**What is being asked**.
Give the number of lines below with "agent" in them, leaving out anything else.

**Entries supplied**.

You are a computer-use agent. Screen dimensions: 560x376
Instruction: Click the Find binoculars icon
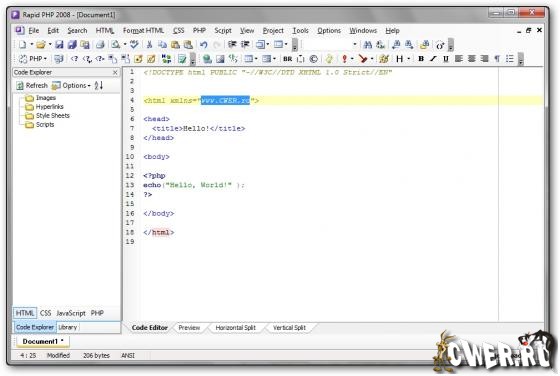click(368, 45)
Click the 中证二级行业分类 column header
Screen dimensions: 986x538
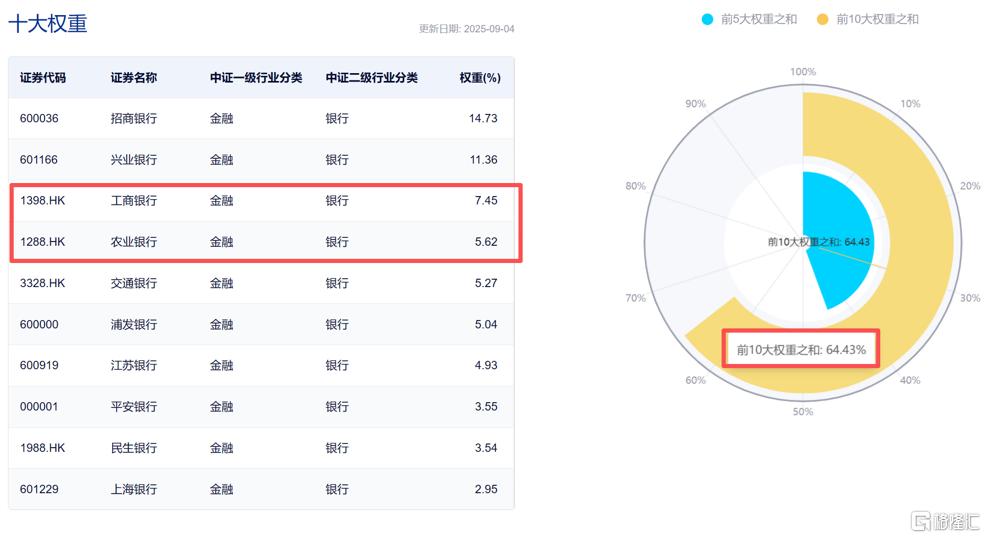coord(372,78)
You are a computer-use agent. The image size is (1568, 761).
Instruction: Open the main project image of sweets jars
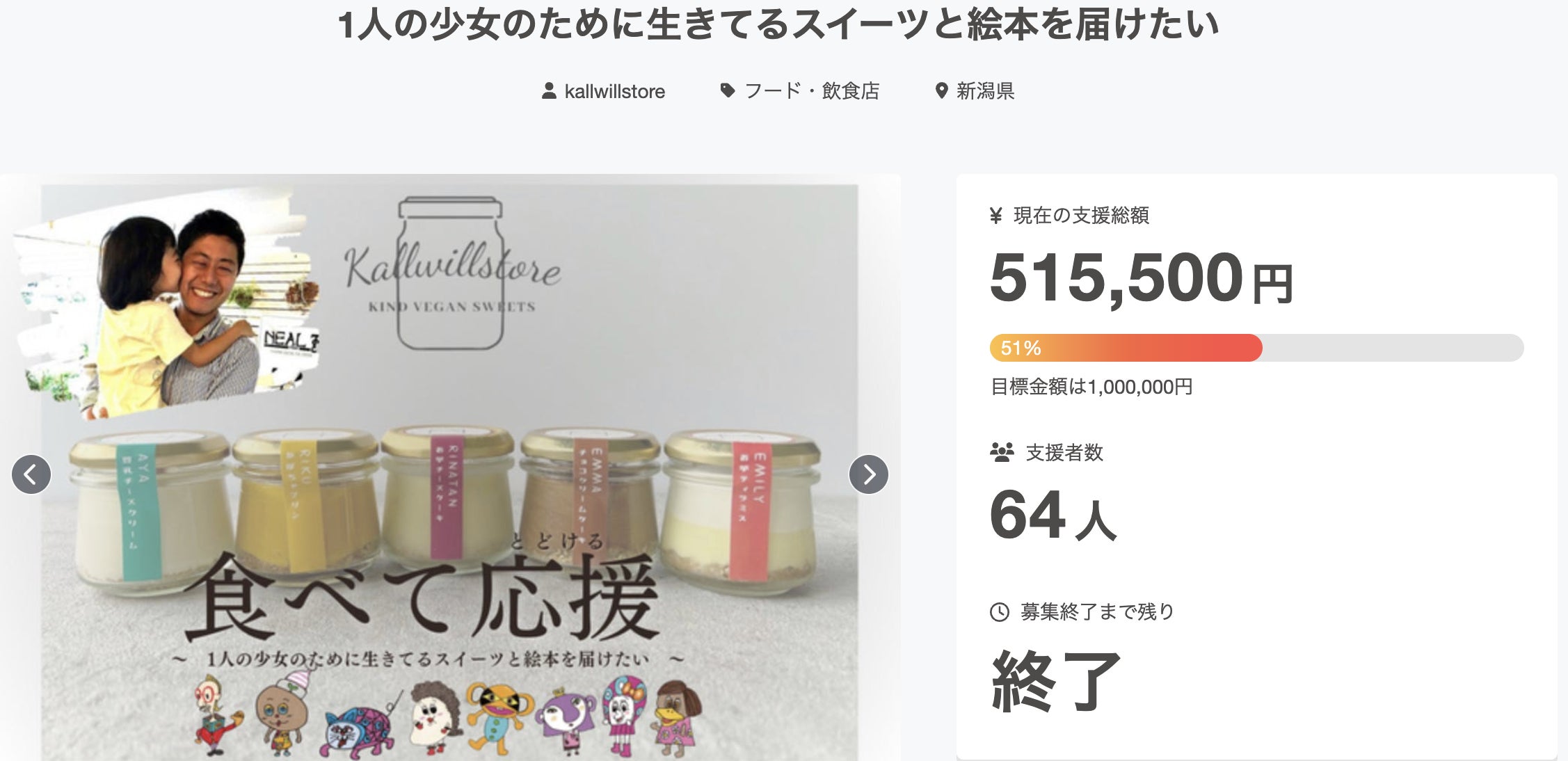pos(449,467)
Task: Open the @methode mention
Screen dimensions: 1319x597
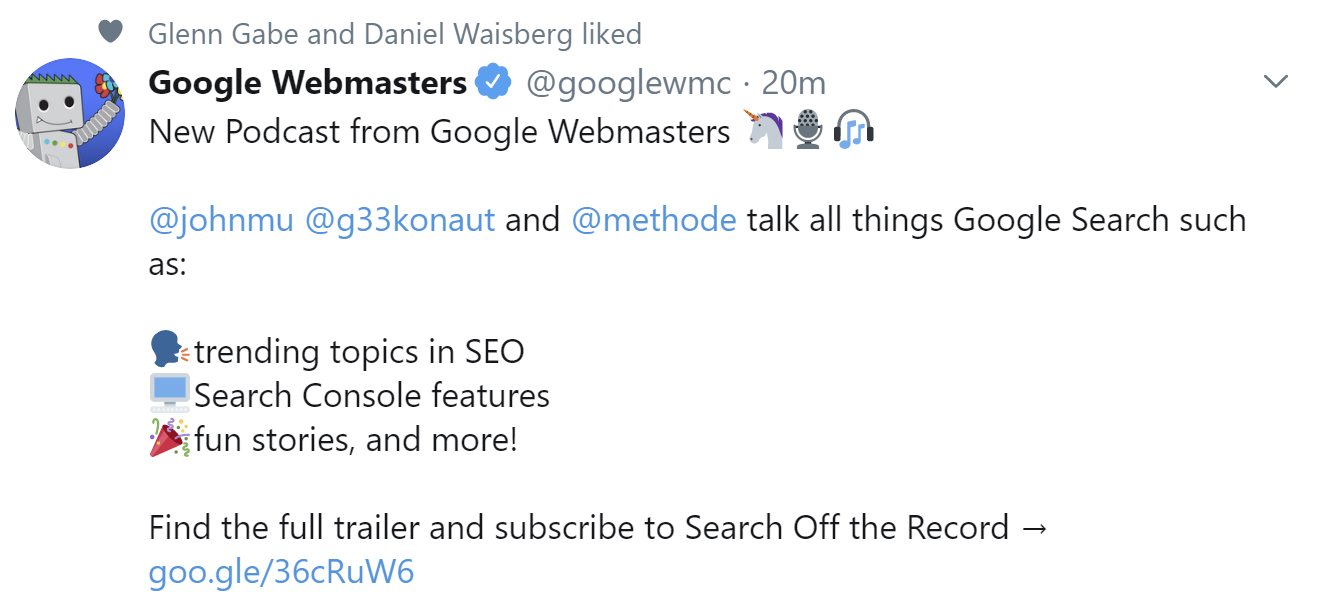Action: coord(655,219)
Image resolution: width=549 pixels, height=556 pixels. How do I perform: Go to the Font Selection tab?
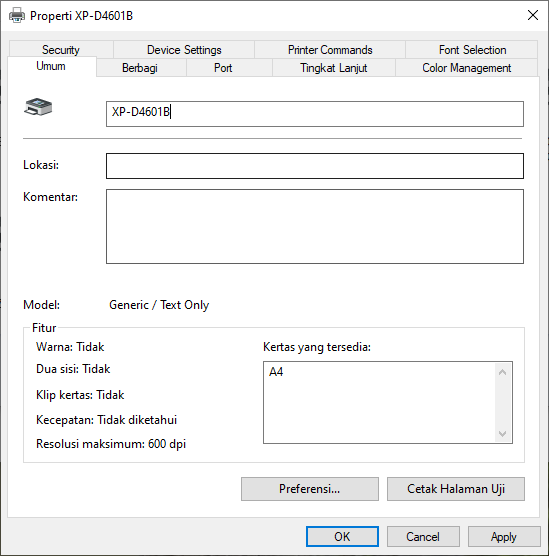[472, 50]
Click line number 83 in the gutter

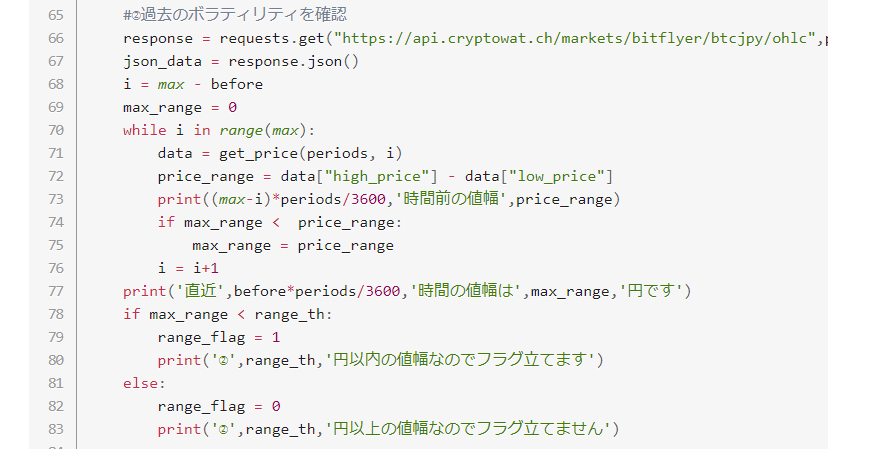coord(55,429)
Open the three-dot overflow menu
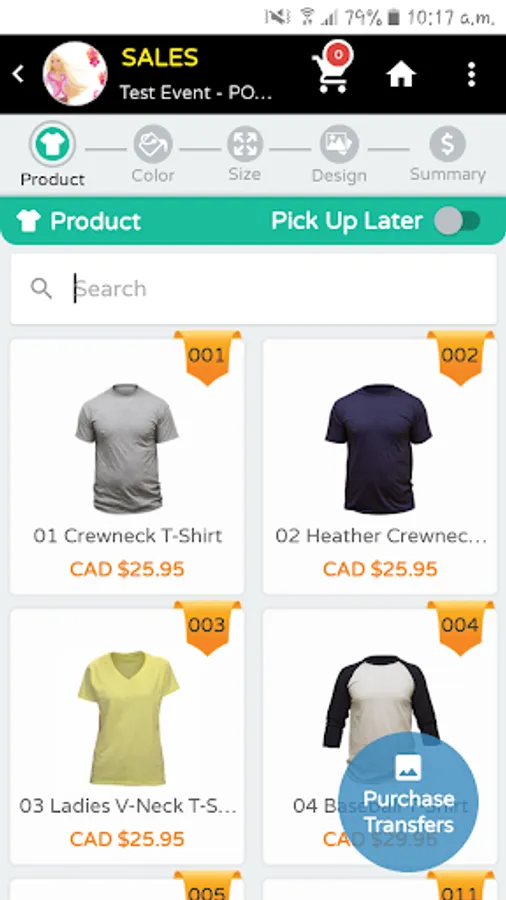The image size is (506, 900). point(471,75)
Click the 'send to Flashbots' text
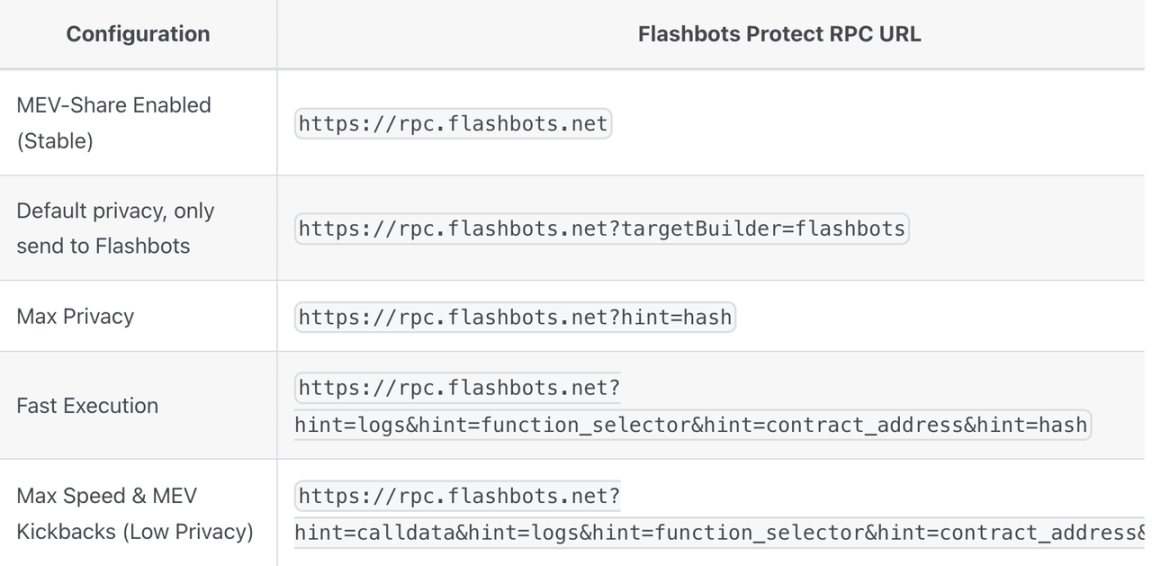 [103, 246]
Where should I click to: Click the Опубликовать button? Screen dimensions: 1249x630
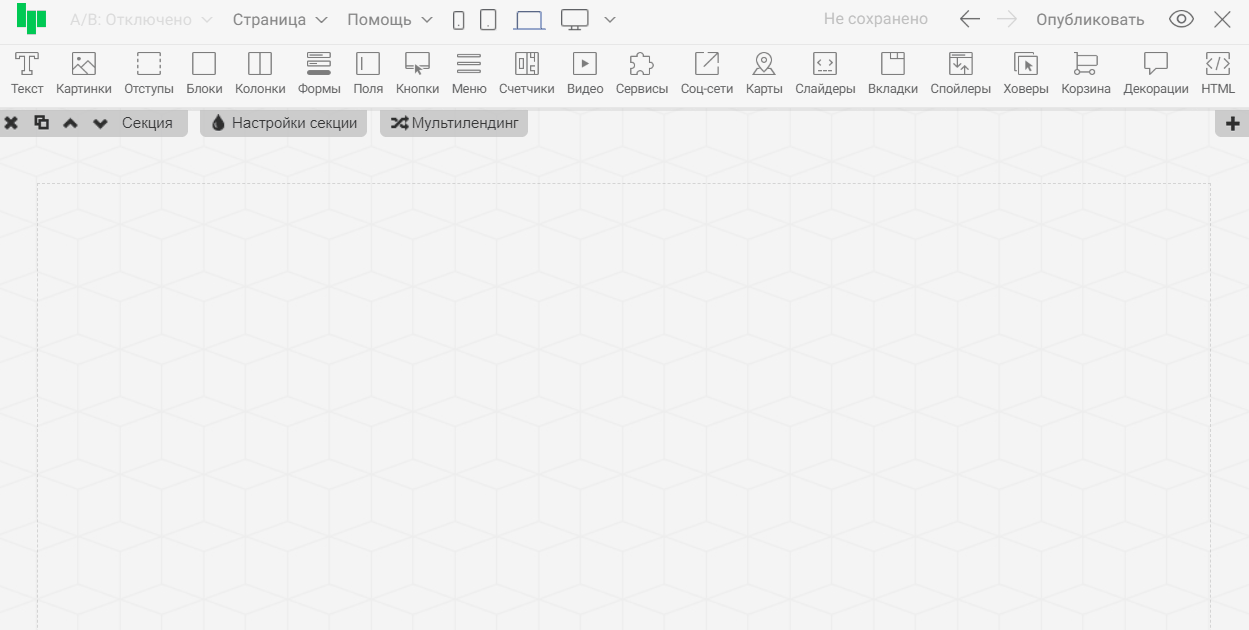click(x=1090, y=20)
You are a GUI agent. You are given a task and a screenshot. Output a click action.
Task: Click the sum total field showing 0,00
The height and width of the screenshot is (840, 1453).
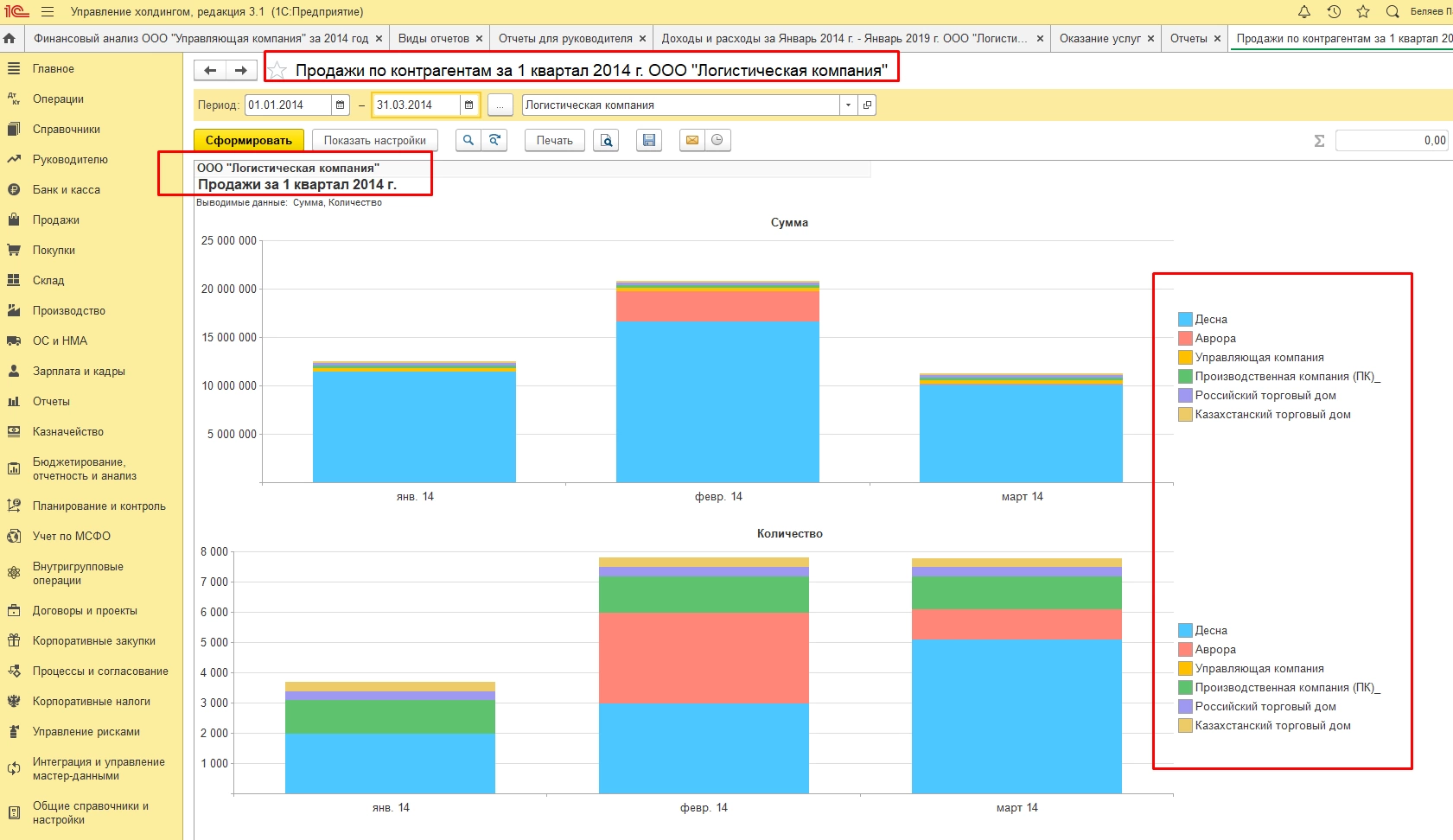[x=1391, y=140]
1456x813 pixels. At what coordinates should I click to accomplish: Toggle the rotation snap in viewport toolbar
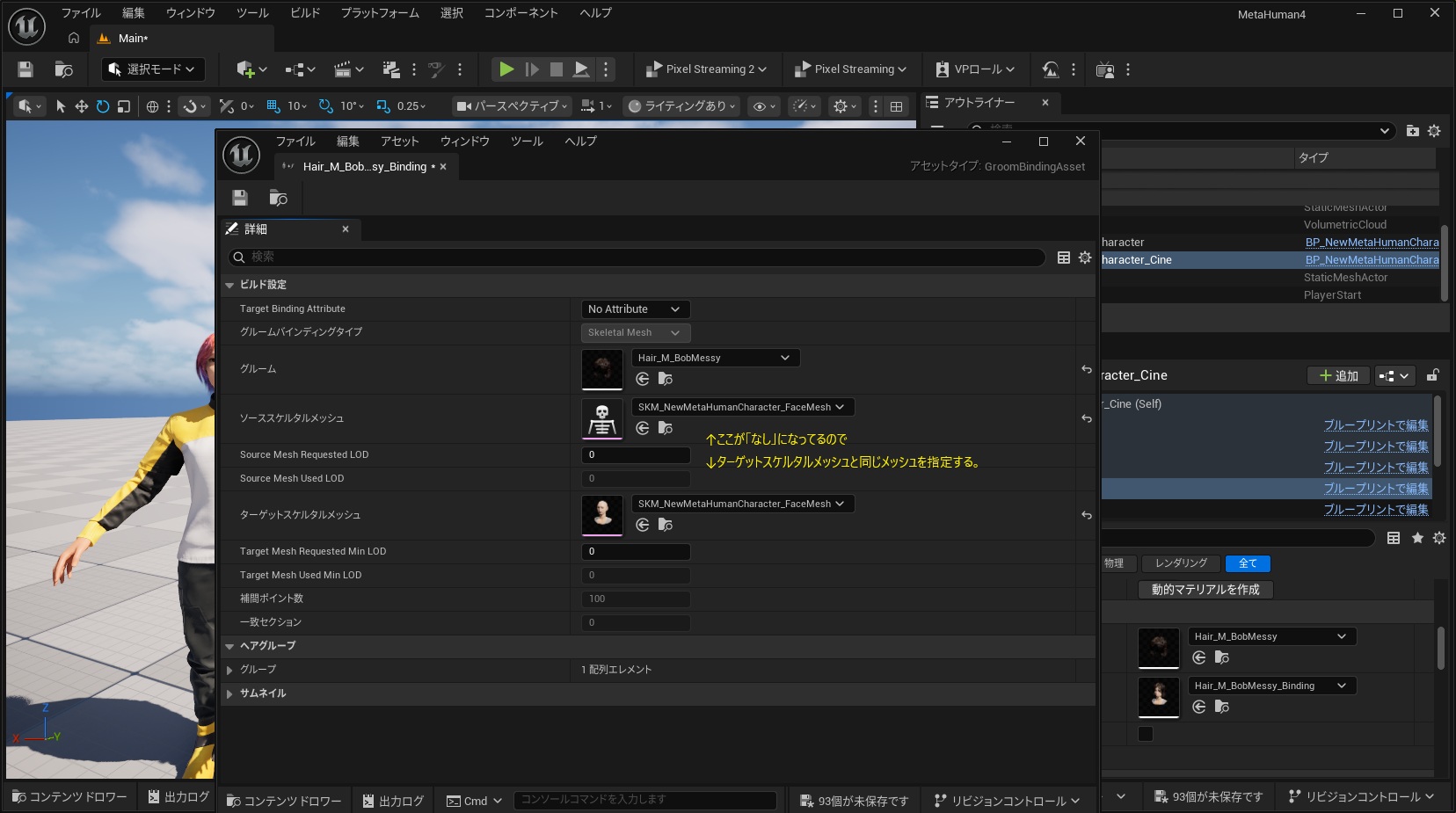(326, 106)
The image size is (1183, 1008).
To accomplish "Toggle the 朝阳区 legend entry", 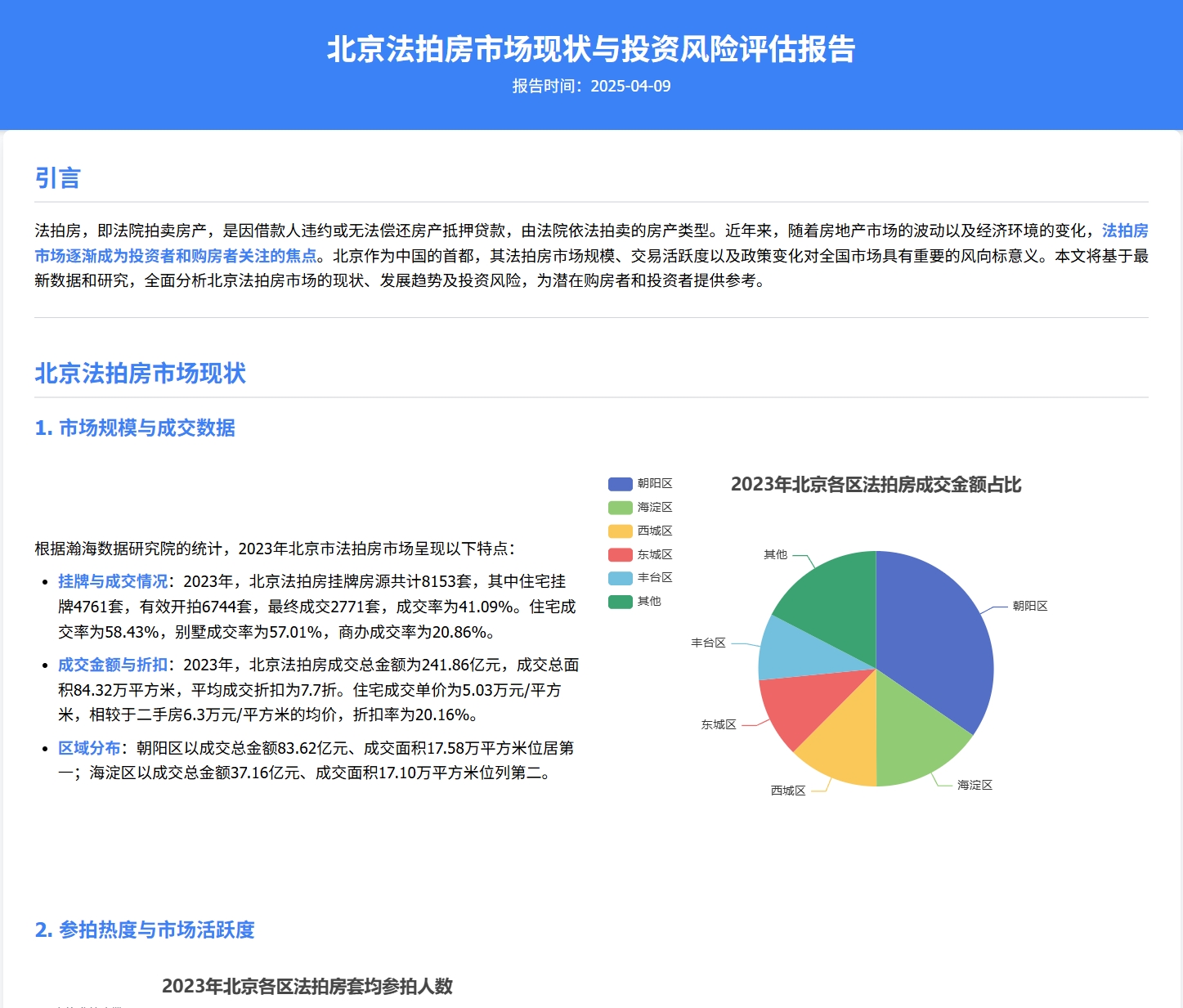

**Output for this task**.
3